───── PAGE TEXT
Also, Mr David Afolayan, Chief Executive Officer, GIS Consult, Ibadan, said that GIS Day 2022, is themed: “Biodiversity Conservation”, because plant and animal species were becoming extinct every year.

Afolayan said with the use of the Geographic Information System (GIS) it has become possible to map, monitor, model and conserve biodiversity for the present and future generations.

The GIS expert said one of the things recurring at COP27 was that there had been several promises and minimal results.

He lamented that the little progress made on reversing the effect of climate change has been wound back.

“This is because of some realities that countries are facing due to the Russia and Ukraine War that has disrupted the availability of fuel and the food supply chain, among others.

“The Russia and Ukraine War has changed the perception of people about the climate goal they set.

“Presidents and leaders have come to a sad reality; should we keep a promise that we don’t even know whether we are achieving or face the reality that we have to stay alive today?

“European countries are at risk because they are facing winter and power is needed to warm up their homes and now there is fuel challenge, power, and gas distribution,” Afolayan said.

While inaugurating the Agro-Biodiversity Conservation (ABC) project, he said through partnerships, the project would ensure that schools plant a garden where endangered plants would be planted by students who would monitor the growth and challenged fertility of the soil and see the plants and would intervene to make it to come back.

“And, in that process, the students would learn the hard truth that there is something that everyone can do and that they must monitor it to see it grow.

“They will plant the gardens, capture information about biodiversity and nurture a garden of endangered plants which would be a learning process which they can replicate in their home.

“The project is on the Geography Green School project, which is all about sustainable development, understanding how the earth operates and what needs to be done,” he said.

One of the participants, Ifeoluwa Ajayi-Obe, also a student of the American Christian Academy, said the event was an eye-opener, promising to conserve the natural world.
──────────
### TASKS AND EXERCISES
• a. In the GIS Day text, which four actions does Afolayan say GIS has made it possible to carry out on biodiversity? List all of them.
• b. Reproduce the passage of the GIS Day text starting with "He lamented that" and going on through "stay alive today?".
The items that come next are taken from a separate source.
───── DATASET EXCERPTS
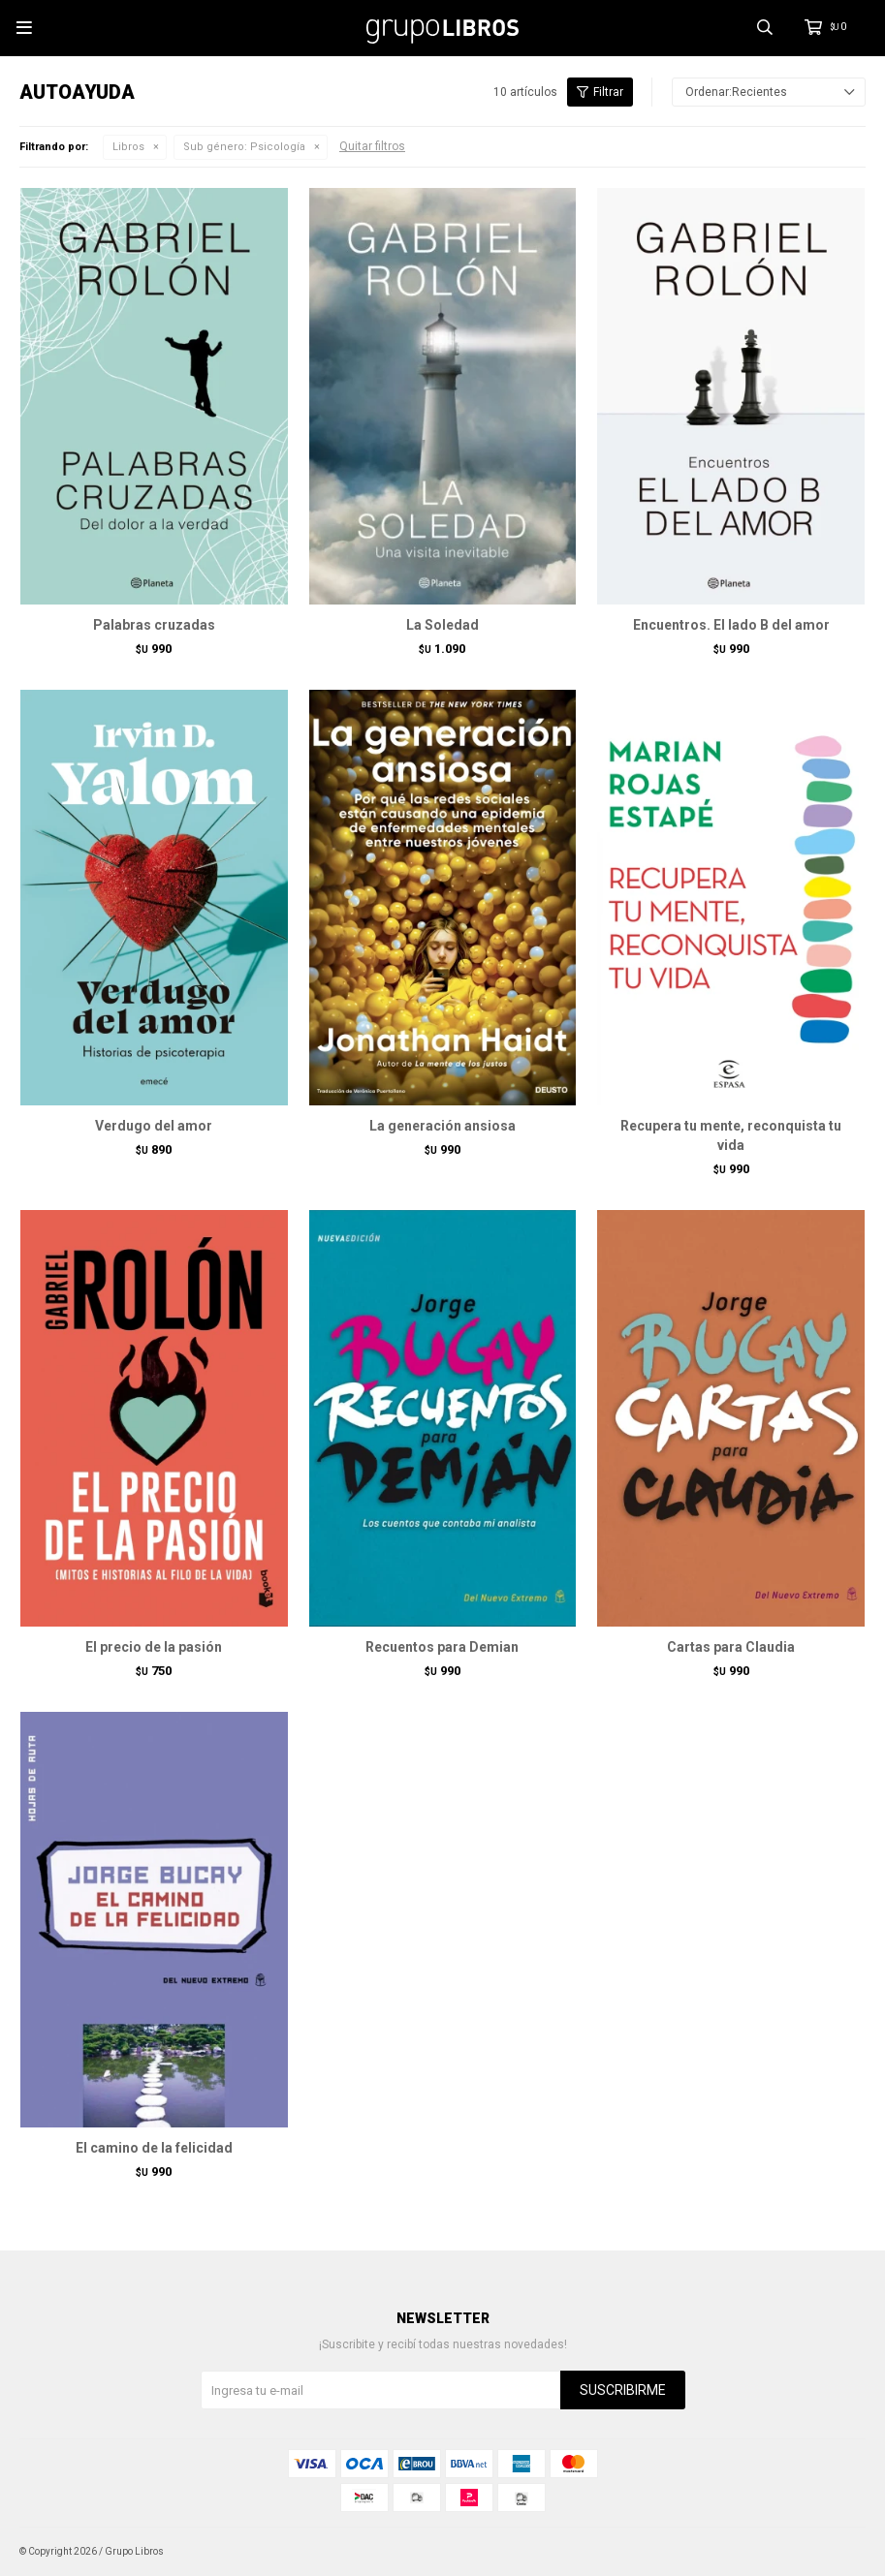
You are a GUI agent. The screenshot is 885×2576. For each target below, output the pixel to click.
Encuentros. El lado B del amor (731, 625)
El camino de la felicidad (154, 2148)
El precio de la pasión (153, 1647)
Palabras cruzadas (154, 625)
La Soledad (442, 625)
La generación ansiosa (442, 1125)
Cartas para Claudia (731, 1647)
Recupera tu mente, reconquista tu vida (730, 1135)
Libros (128, 146)
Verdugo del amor (153, 1125)
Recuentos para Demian (442, 1647)
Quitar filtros (372, 146)
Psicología (244, 146)
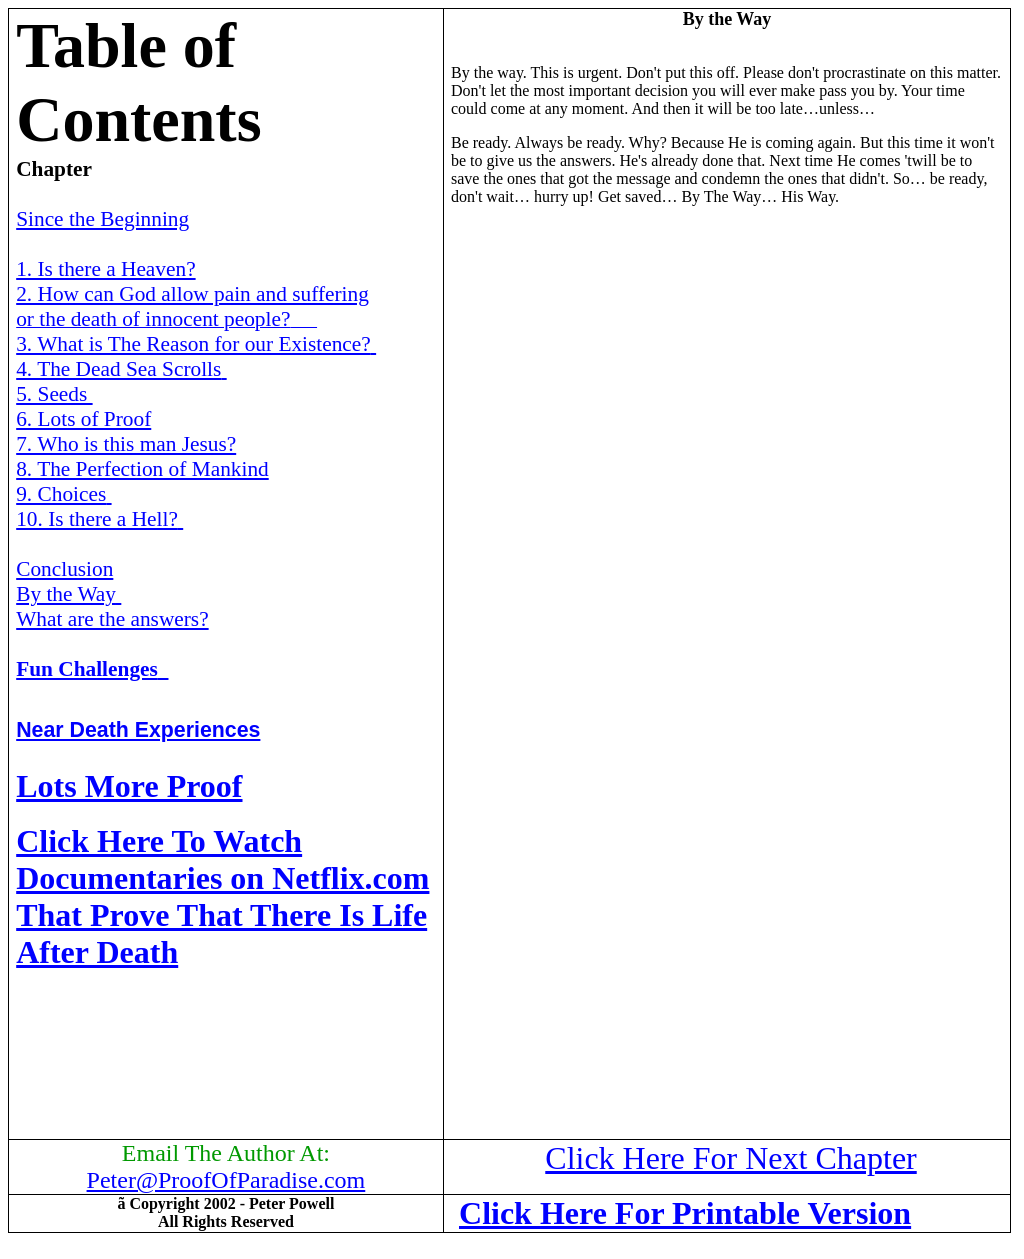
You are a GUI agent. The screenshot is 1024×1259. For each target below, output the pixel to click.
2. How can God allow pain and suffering (192, 294)
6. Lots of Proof (83, 419)
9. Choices (63, 494)
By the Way (68, 594)
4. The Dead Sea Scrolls (121, 369)
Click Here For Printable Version (685, 1213)
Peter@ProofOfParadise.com (226, 1180)
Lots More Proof (129, 786)
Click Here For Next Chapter (730, 1158)
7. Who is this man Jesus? (126, 444)
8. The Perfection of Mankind (142, 469)
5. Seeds (54, 394)
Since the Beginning (102, 219)
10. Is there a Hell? (99, 519)
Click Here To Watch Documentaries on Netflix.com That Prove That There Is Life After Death (222, 896)
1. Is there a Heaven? (105, 269)
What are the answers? (112, 619)
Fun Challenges (92, 669)
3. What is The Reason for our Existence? (196, 344)
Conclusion (64, 569)
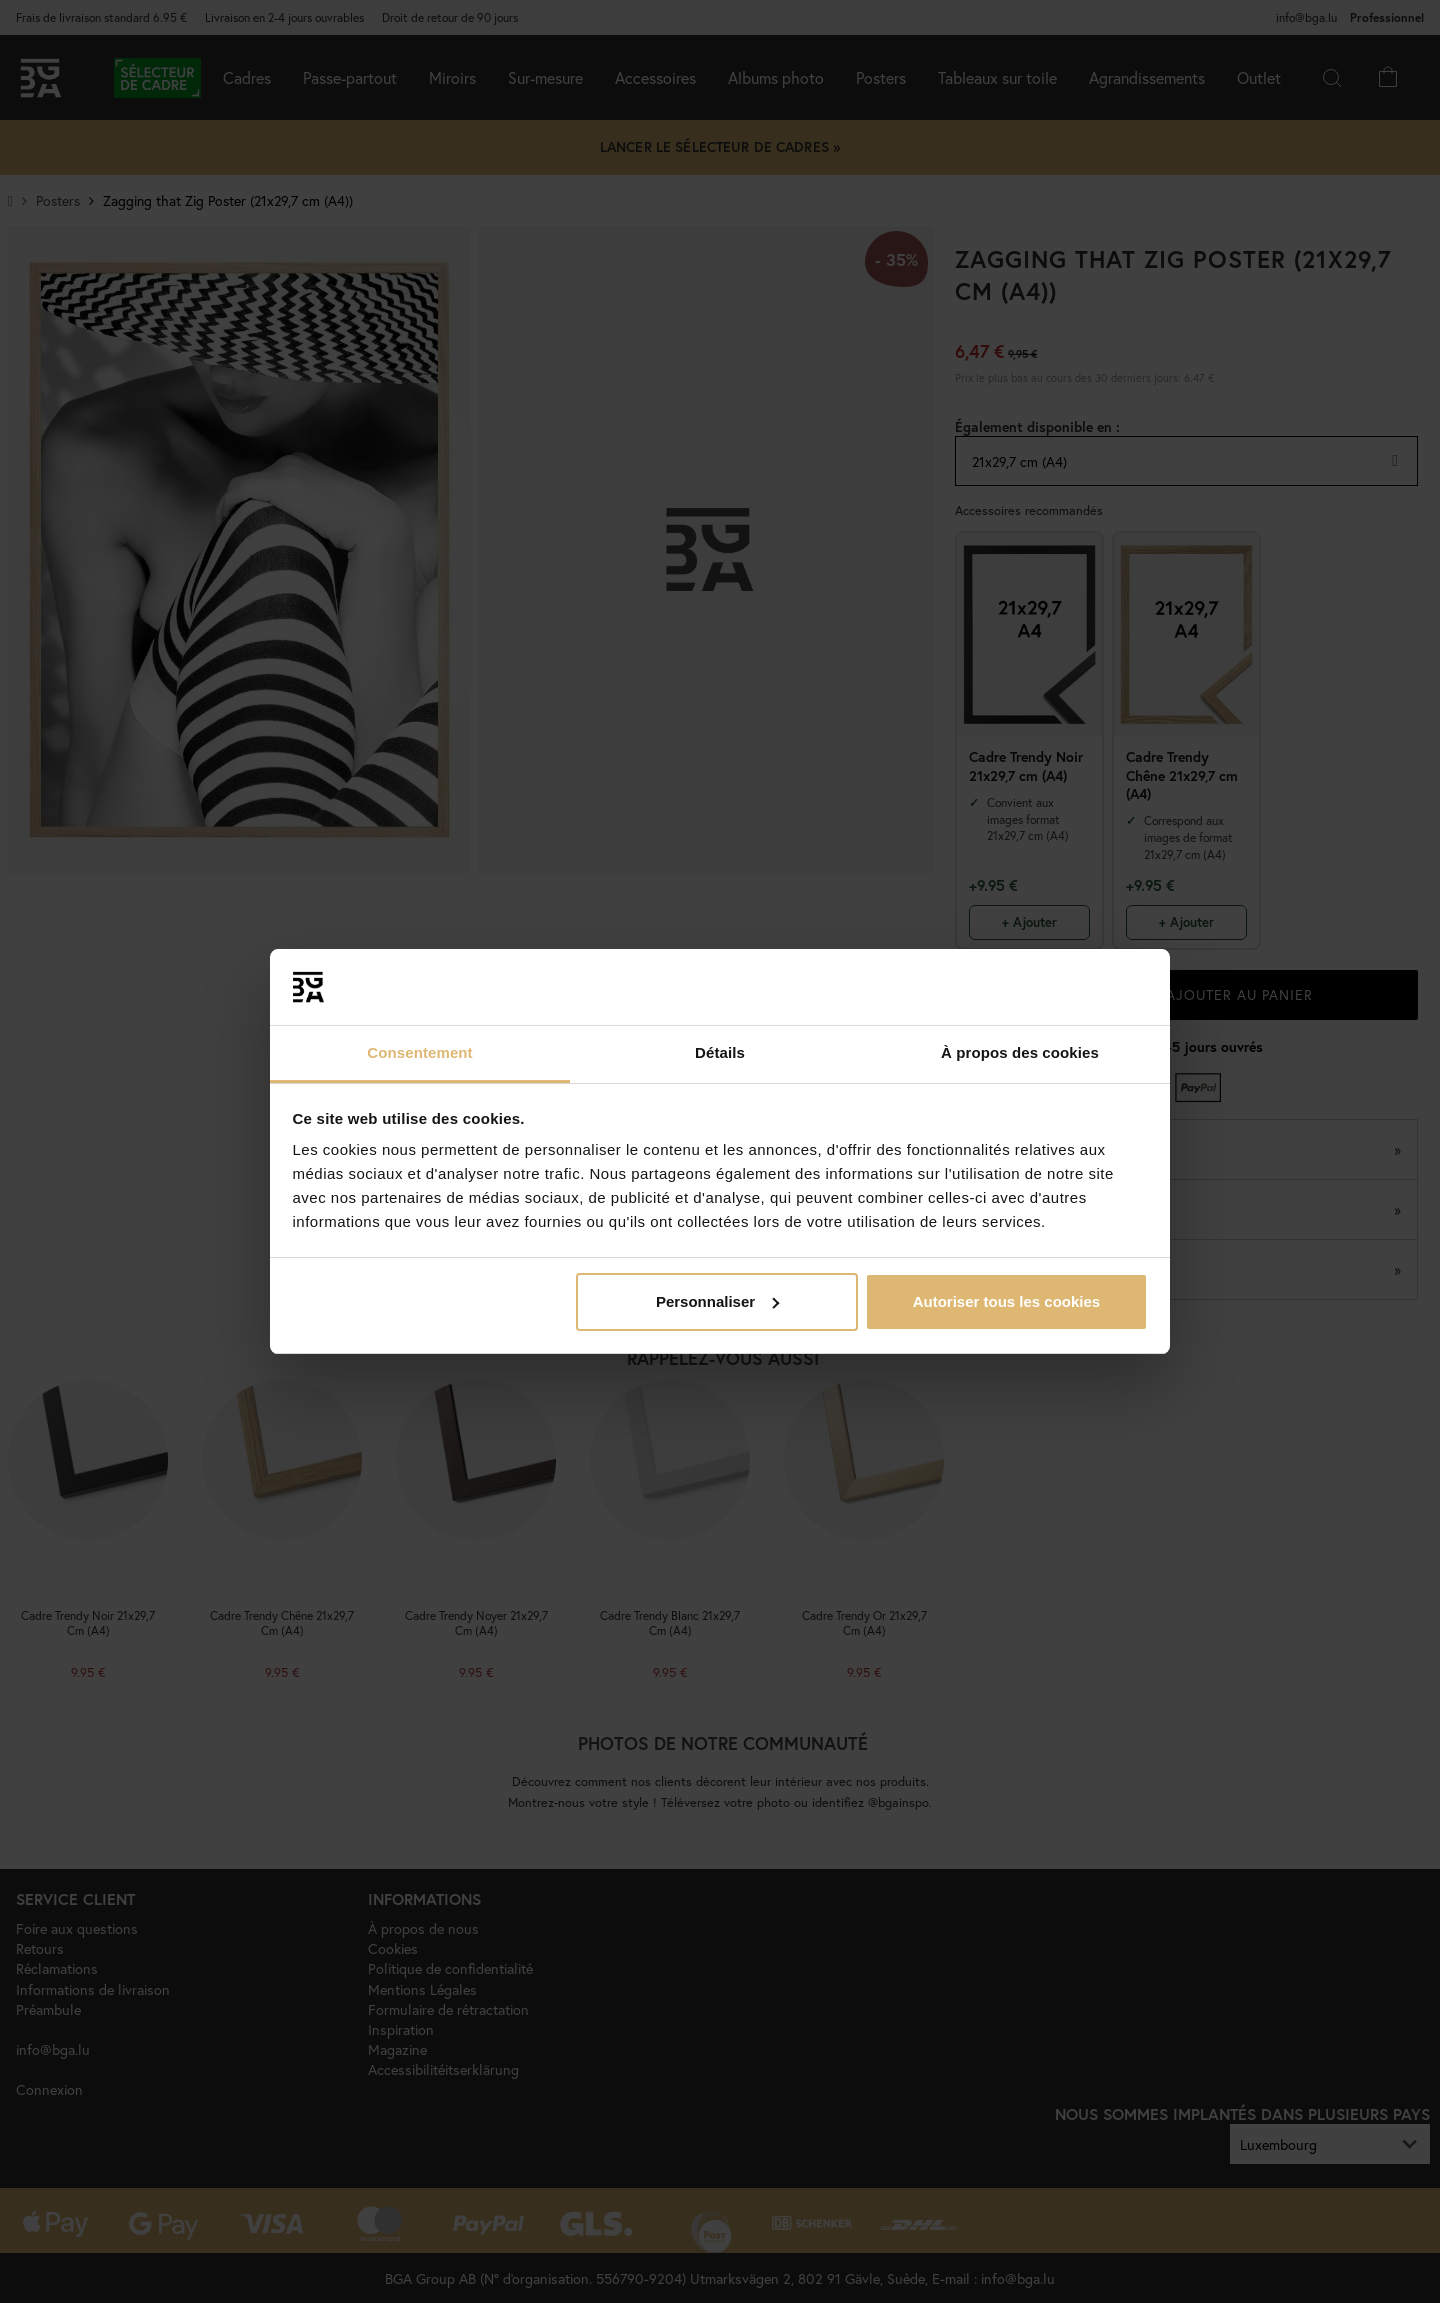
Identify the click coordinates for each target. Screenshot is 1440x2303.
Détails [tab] (720, 1052)
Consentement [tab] (419, 1052)
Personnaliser (717, 1301)
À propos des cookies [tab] (1020, 1052)
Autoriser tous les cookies (1007, 1301)
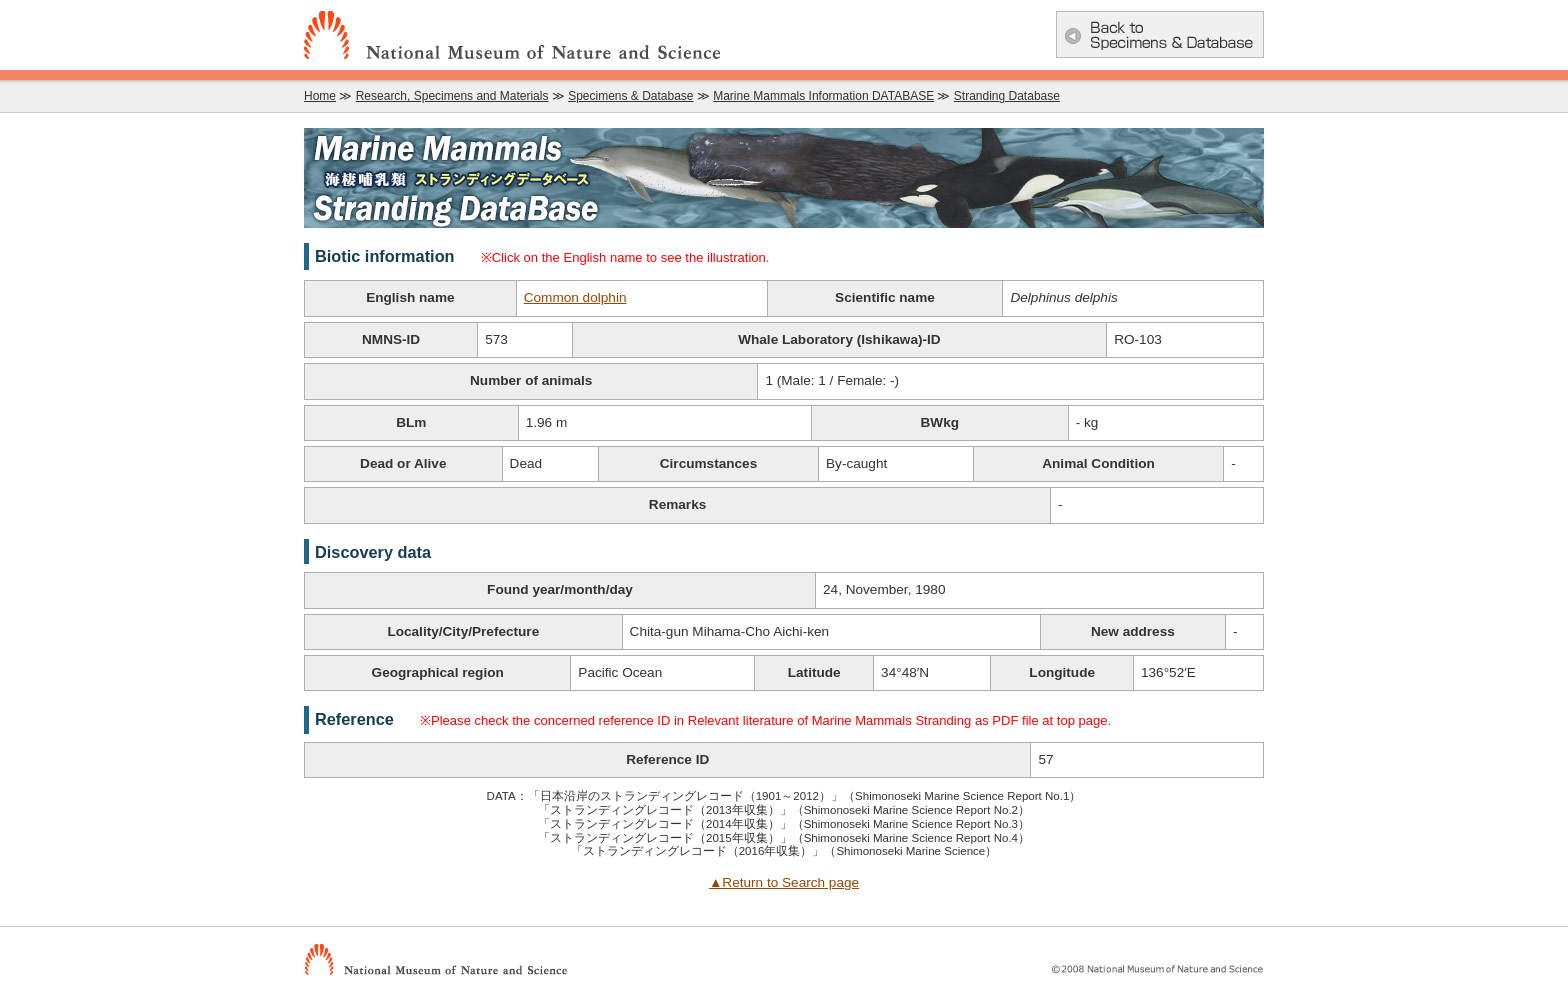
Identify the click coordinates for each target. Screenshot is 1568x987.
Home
──────────
### ANSWER LIST
• a. Map, monitor, model, and conserve.

• b.
He lamented that the little progress made on reversing the effect of climate change has been wound back.

“This is because of some realities that countries are facing due to the Russia and Ukraine War that has disrupted the availability of fuel and the food supply chain, among others.

“The Russia and Ukraine War has changed the perception of people about the climate goal they set.

“Presidents and leaders have come to a sad reality; should we keep a promise that we don’t even know whether we are achieving or face the reality that we have to stay alive today?